## DATA PROVIDED
------------------------------------------------------------
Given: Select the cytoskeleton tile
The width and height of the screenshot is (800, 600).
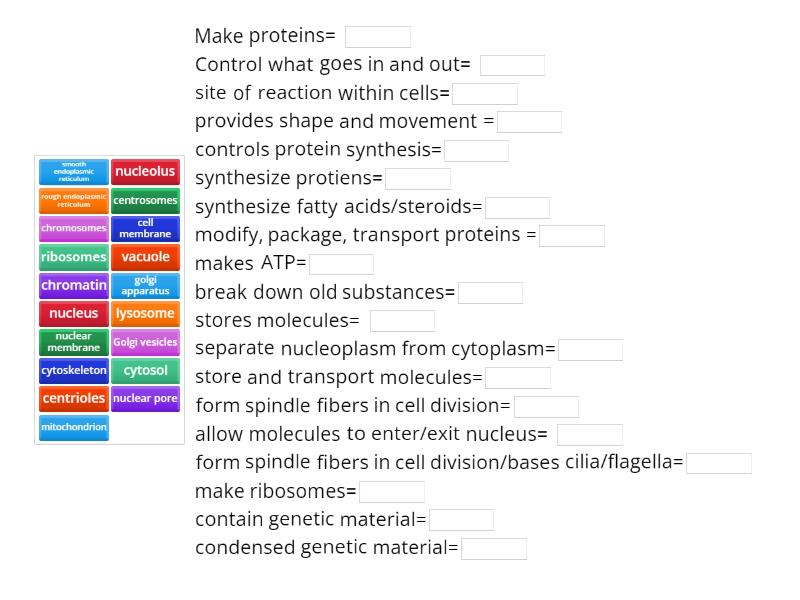Looking at the screenshot, I should [74, 370].
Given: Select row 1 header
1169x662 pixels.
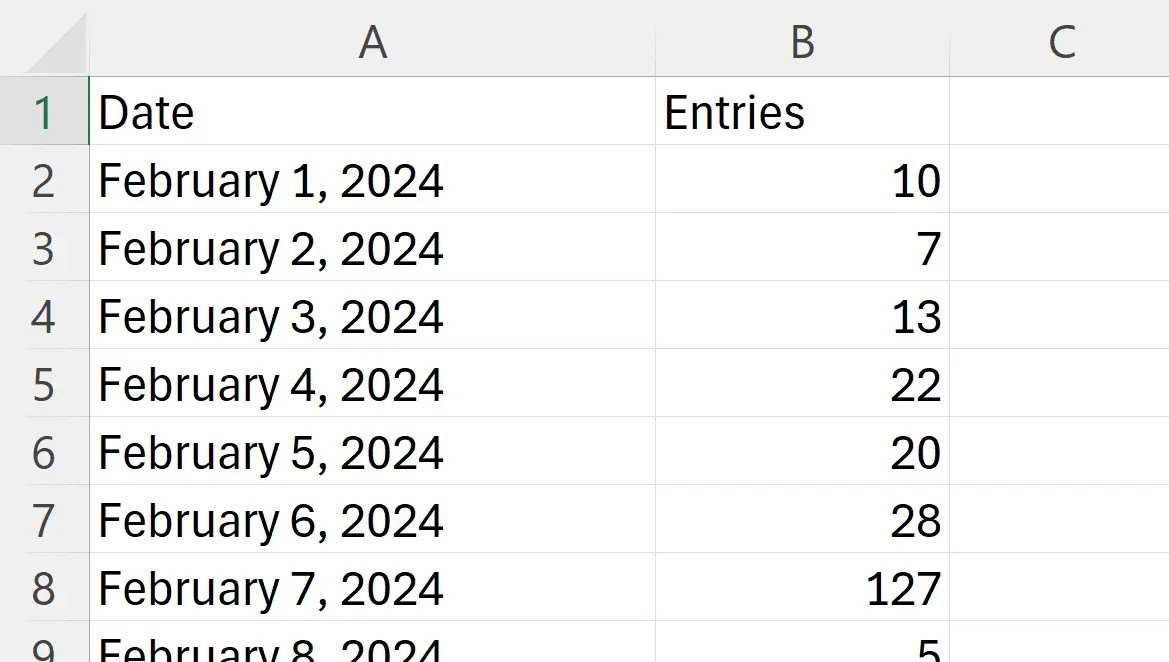Looking at the screenshot, I should [45, 111].
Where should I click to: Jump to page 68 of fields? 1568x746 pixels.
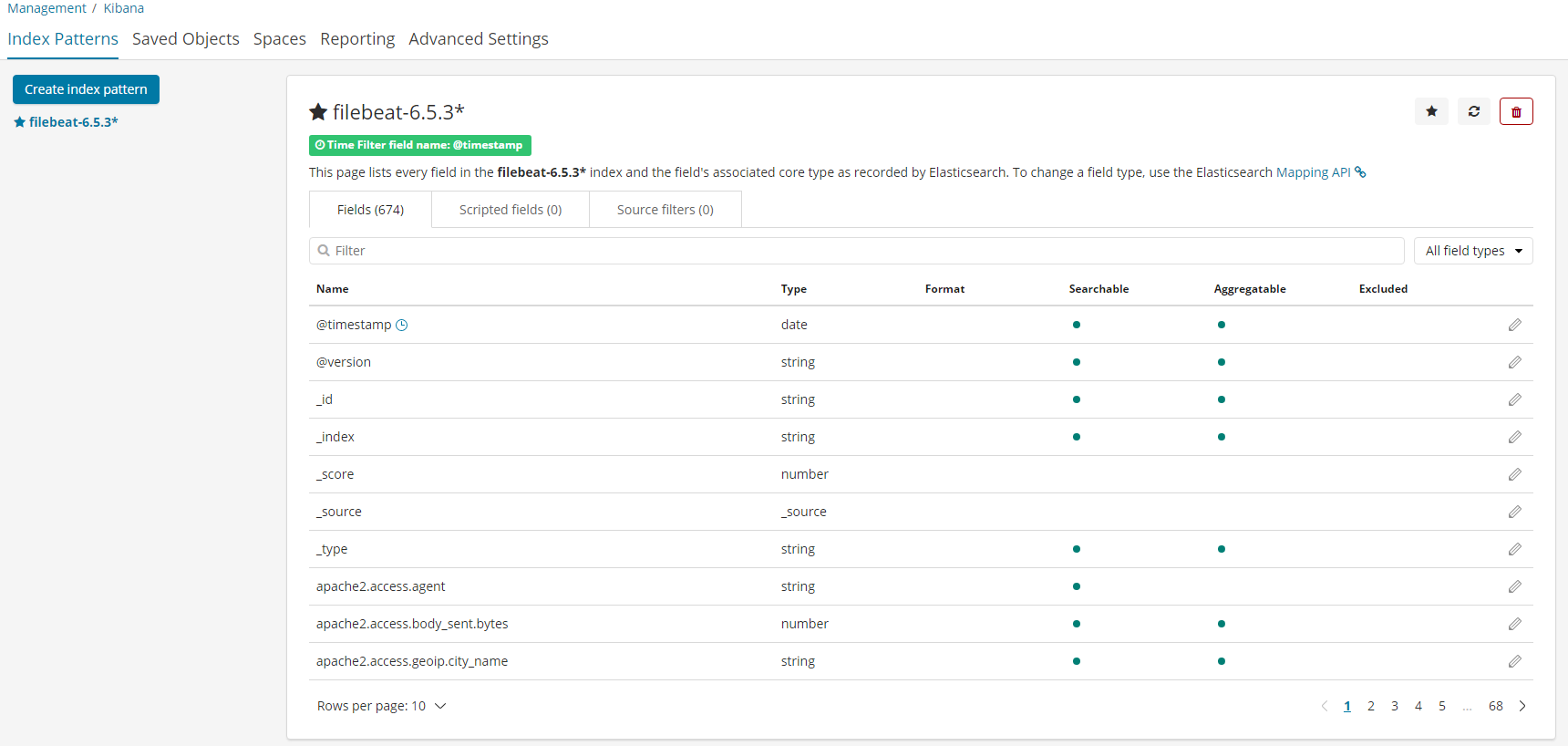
------------------------------------------------------------
## TASK OBJECTIVE
Within the lines above, find those holding the word "Given" and copy them.

## FINISHED EXERCISE
Given: Select the cytoskeleton tile
Given: Select row 1 header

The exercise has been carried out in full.